Needless to say, with Brown's slow-paced Princeton offense out, some major changes are coming in La-La Land. The game is about to get a lot faster, and players who started the season slowly will once again flourish with D'Antoni at the helm.
In the blink of an eye, the Lakers are going to look nothing like a squad that started the season 1-4.
Of course, there will be a natural adjustment period before these changes become clear. But given how Lakers fans will expect results from the get-go, there are some tweaks that D'Antoni will have to employ from the moment he steps onto the sidelines.
World Peace has been known for his defense over the course of his career, but he has actually been able to hold his own as a scorer, averaging 14.2 points per game for his career and shooting 34 percent from long range.
His offense appears to have been reborn this year after being borderline nonexistent since he first showed up in Los Angeles, as he is currently averaging 11.7 points to go with 5.1 rebounds and 1.7 steals. However, he is shooting just 38 percent from the field and 32.5 percent from long range.
In D'Antoni's system, the small forward's job is mostly to play on the wing and wait for the point guard to get him the ball. In this role, World Peace should see a spike in field-goal percentage due to an increase in open catch-and-shoot opportunities.
Rather than try to create for himself, he can stay on the wing or in the corner and take advantage of open looks at the basket.
With its constant ball movement, Mike Brown's Princeton offense attempted to make a passing center out of Dwight Howard, much like former Lakers center Vlade Divac.
Simply put, that's just not the type of player Howard is. His strengths all reside in the post, whether it be scoring, grabbing rebounds or blocking shots.
Seeing as how D'Antoni's game calls for an explosive big man, Howard can revert back to his Superman days in Orlando, using his size and strength to dominate down low.
Howard is currently averaging 20.1 points, 10.6 rebounds and 2.4 blocks per game. With D'Antoni at the helm, those already impressive numbers should get even better.
As odd as this may sound, Kobe Bryant has been in the league long enough that he doesn't really need to be coached anymore. Bryant can simply go out there and play his game.
Under D'Antoni, however, this approach will need to change.
It's safe to say that the five-time champion is a fan of D'Antoni's fast-paced offense. Being a natural scorer, the system is built for him to succeed. However, it also employs team play, which means that it can't just be the Kobe show.

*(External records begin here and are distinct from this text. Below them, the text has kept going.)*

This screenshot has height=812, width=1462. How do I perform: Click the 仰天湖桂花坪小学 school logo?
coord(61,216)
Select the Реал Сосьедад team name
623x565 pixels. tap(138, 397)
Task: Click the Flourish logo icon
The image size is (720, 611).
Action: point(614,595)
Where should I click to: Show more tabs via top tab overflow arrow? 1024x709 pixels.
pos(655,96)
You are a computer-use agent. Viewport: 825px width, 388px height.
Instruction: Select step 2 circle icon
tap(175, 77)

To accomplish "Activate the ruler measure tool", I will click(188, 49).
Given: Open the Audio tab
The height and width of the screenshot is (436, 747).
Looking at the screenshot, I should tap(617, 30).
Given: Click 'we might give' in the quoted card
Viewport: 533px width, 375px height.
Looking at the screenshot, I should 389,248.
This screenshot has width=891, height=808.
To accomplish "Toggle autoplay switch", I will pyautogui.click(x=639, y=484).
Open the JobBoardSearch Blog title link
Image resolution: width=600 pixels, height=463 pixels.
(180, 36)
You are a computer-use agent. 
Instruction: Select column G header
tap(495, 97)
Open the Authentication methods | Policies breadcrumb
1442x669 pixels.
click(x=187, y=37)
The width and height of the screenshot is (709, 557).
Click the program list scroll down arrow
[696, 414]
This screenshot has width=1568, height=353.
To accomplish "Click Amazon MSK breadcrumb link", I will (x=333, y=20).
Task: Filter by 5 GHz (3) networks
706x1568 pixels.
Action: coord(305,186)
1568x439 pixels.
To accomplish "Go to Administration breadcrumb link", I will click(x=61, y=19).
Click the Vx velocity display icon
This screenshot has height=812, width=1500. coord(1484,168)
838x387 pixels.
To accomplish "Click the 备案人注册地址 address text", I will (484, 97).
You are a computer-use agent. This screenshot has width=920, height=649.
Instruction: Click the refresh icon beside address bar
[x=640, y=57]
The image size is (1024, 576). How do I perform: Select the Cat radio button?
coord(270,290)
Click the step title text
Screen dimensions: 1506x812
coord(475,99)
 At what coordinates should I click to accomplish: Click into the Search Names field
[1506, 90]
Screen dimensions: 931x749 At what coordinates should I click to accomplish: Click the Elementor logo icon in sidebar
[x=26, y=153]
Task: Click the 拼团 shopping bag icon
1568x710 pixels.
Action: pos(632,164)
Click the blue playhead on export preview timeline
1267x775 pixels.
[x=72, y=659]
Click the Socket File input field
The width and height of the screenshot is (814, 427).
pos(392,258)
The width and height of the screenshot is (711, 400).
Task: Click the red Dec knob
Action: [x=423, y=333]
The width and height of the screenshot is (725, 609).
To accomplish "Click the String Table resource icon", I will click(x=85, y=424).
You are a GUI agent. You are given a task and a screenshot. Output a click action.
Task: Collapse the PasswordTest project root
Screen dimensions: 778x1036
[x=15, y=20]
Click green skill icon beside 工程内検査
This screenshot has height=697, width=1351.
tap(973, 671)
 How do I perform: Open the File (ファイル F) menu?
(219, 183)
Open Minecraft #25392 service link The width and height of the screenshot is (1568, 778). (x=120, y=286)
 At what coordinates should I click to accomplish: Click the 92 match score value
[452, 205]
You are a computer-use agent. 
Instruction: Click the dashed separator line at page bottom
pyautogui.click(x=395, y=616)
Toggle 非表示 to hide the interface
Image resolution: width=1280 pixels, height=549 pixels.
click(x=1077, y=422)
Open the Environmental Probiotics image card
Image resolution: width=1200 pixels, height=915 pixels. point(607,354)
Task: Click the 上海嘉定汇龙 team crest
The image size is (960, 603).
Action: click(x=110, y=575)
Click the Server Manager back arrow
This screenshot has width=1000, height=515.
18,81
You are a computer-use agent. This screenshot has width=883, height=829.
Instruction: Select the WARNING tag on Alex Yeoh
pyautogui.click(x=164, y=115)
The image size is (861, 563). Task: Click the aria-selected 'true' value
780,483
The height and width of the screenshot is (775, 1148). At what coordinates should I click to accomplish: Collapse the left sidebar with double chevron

If Bryant is willing to distribute the ball a bit more in D'Antoni's system, the stage is set for the Black Mamba to become all the more deadly, while retaining the efficiency he displayed in the Princeton offense.
The whole point of D'Antoni's offense is that it puts the point guard in an ideal situation. The pick-and-roll is used heavily, making the floor general is the star of the show.
Therefore, if there's anyone excited about D'Antoni coming aboard, it's Steve Nash. He and D'Antoni worked together in Phoenix for four years. In that time, the Suns made the conference finals and Nash won back-to-back MVP awards.
Under Brown, the normally fast-paced Nash was forced to slow down his game. As a result, his numbers suffered. In basically one-and-a-half games played before suffering a non-displaced fracture in his leg, Nash was averaging just 4.5 points and four assists while shooting an abysmal 33 percent from the field.
With a familiar face in town, expect Nash to get back to the form we saw during all those years in Phoenix as he helps make the Lakers an offensive powerhouse.
While all of the various player adjustments D'Antoni needs to make are important, none of them can come true unless he immediately gets rid of the Princeton offense and installs his run-and-gun game. There will be no adjustment period for the players or gradual change. The fast-paced offense needs to click immediately.
The fact of the matter is, with Nash running the point and having Bryant and Howard as two great go-to guys, not to mention Pau Gasol and the rest of the Lakers roster, this is a team that is built to be great on both sides of the floor.
With a new philosophy in place and the perfect players for it, D'Antoni needs to come in and have his players start running immediately. It may seem like an abrupt change, but the results will speak for themselves on the court.